Continuação dos Estudos dos Mitos da Mulher Selvagem (a pedidos): A boneca no bolso: Vasalisa, a sabida

Farejando os fatos: O resgate da intuição como iniciação

A intuição é o tesouro da psique da mulher. Ela é como um instrumento de adivinhação, como um cristal através do qual se pode ver com uma visão interior excepcional. Ela é como uma velha sábia que está sempre com você, que lhe diz exatamente qual é o problema, que lhe diz  exatamente se você deve virar à esquerda ou à direita. Ela é uma forma de velha La Que Sabe, Daquela Que Sabe, da Mulher Selvagem.

As contadoras de histórias dedicadas estão sempre longe, aos pés de algum morro, afundadas até os joelhos na poeira das histórias, retirando séculos de sujeira, escavando camadas de culturas e de conquistas, classificando cada friso e cada
afresco de história que possam encontrar. Às vezes a história foi reduzida a pó, às vezes porções e detalhes estão faltando ou foram perdidos; com freqüência, a forma está intacta mas o espírito está destruído.

Mesmo assim, toda escavação traz em si a esperança de se encontrar uma história inteira, intacta. A história que se segue é exatamente um incrível tesouro desses.
O antigo conto russo  de “Vasalisa ” é a história praticamente intacta da iniciação de uma mulher. Ele trata da percepção de que a maioria das coisas não é o que parece.

Como mulheres, recorremos à nossa intuição e aos nossos instintos para farejar tudo. Usamos nossos sentidos  para espremer a verdade das coisas, para extrair o alimento das idéias, para ver o que há para ser visto, para conhecer o que há para ser conhecido, para ser as guardiãs do fogo criativo e para ter uma compreensão íntima dos ciclos de vida-morte-vida de toda a natureza  — assim é uma mulher iniciada.

A história de Vasalisa é contada na Rússia, na Romênia, na lugoslávia, na Polônia e em todos os países bálticos. Ela às vezes é intitulada “A boneca”; às vezes, “Wassilissa, a sabida”. Encontramos indícios de suas raízes arquetípicas até pelo
menos o tempo dos cultos das antigas deusas-cavalo que antecederam a cultura grega clássica. É um conto que traz um mapeamento psíquico antiqüíssimo acerca da indução no mundo subterrâneo do selvagem Deus-fêmea.

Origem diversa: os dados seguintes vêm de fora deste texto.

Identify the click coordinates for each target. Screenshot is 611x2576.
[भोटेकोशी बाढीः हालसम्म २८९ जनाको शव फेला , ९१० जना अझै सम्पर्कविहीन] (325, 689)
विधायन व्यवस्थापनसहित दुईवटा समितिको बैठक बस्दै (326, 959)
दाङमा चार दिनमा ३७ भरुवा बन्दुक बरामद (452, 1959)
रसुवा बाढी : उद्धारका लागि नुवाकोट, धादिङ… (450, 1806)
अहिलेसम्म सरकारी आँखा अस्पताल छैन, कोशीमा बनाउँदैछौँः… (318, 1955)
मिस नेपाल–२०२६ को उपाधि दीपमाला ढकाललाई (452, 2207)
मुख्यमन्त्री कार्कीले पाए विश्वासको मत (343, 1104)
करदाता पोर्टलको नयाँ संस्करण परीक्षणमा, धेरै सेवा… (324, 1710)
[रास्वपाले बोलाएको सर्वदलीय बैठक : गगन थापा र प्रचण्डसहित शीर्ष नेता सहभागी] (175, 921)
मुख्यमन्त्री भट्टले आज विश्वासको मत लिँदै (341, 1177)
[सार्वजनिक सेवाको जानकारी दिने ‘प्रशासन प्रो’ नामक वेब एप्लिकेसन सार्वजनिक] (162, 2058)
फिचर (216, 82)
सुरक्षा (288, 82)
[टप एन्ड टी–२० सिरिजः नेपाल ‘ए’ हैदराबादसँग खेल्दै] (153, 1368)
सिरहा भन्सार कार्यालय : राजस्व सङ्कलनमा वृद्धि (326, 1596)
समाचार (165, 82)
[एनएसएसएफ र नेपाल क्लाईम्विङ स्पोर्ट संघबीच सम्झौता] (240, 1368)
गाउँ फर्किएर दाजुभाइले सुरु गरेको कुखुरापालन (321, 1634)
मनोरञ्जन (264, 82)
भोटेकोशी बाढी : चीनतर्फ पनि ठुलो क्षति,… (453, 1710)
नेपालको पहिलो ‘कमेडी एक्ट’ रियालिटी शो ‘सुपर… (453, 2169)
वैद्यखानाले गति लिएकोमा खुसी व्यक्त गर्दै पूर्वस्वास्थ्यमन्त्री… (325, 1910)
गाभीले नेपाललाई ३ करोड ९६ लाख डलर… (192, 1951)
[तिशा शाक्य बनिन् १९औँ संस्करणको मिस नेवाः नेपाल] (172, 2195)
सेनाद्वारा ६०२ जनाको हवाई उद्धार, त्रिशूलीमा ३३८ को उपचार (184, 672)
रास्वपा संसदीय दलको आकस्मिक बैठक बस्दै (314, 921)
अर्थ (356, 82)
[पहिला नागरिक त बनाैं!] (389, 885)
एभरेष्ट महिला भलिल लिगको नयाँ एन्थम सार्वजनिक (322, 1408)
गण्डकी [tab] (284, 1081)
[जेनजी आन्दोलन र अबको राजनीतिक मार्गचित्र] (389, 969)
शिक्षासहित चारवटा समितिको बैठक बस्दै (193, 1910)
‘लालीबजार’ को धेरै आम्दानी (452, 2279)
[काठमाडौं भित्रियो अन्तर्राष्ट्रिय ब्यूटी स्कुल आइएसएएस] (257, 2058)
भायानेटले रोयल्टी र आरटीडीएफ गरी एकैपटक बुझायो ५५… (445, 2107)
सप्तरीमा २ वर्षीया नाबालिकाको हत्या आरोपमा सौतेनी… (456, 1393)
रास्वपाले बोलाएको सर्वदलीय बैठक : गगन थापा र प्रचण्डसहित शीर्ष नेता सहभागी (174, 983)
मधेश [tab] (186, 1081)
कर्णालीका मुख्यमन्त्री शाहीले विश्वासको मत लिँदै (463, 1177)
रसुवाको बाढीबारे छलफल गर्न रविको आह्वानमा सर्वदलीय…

Ele fala de  como infundir nas mulheres o poder instintivo básico da Mulher Selvagem: a intuição.
Essa história me foi passada por tia Kathé. Ela começa com um dos mais antigos truques conhecidos dos contadores de histórias: “Era uma vez, e não era uma vez…”  Essa frase paradoxal tem a intenção de alertar a alma do ouvinte para o fato
de a história ter lugar no mundo entre os mundos, onde nada é o que parece ser à primeira vista. Comecemos, portanto.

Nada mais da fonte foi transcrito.